The indication for atezolizumab (Tecentriq) in combination with nab-paclitaxel (Abraxane) chemotherapy as treatment for patients with triple-negative breast cancer (TNBC) whose tumors express PD-L1 has been withdrawn by Roche, the company responsible for agent, following consultation with the FDA.
These discussions were part of an industry-wide effort by the FDA to reassess the status of systemic therapy agents granted accelerated approval whose confirmatory trials did not indicate a clinical benefit to treatment.

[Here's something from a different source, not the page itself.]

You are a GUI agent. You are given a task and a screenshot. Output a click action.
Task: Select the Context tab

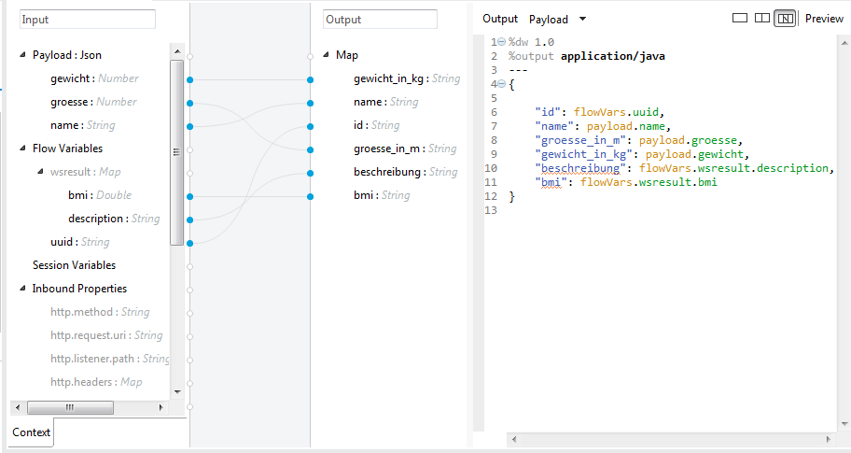[x=32, y=432]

“TNBC remains the most challenging type of breast cancer to treat, which makes the decision to withdraw so difficult for us, as patients have had this medicine as an important option for more than two years,” Levi Garraway, MD, PhD, Roche’s chief medical officer and head of global product development, said in a press release. “We appreciate the opportunity to have been able to help people with mTNBC in the US with Tecentriq through the accelerated approval process, which has brought many significant and novel therapies to patients. We remain dedicated to finding meaningful treatments for people living with this aggressive disease and will continue to study Tecentriq in mTNBC.”
Accelerated approval was granted to atezolizumab in March 2019 based on data from the phase 3 IMpassion130 trial (NCT02425891) which demonstrated a statistically significant benefit to progression-free survival with the exploratory regimen vs placebo/chemotherapy (HR, 0.60; 95% CI, 0.48-0.77; P <.0001).2
Continued approval of the agent was contingent upon results of the IMpassion131 trial (NCT03125902).3 However, results published in Annal of Oncology in 2021 indicated that the trial failed to meet the primary end point of PFS superiority in the frontline treatment of patients with PD-L1 positivity (HR, 0.82; 95% CI, 0.60-1.12; P = .20). Additionally, there was no difference in survival advantage in the PD-L1–positive (HR 1.11, 95% CI 0.76-1.64) nor the intention to treat population.
The Oncology Drugs Advisory Committee (ODAC) decided in a 7 to 2 vote to maintain the accelerated approval of atezolizumab in April 2021, with the agency and drug maker working in tandem to institute a potential alternative pre-market requirement. However, the FDA has since reconsidered the appropriateness of this accelerate approval.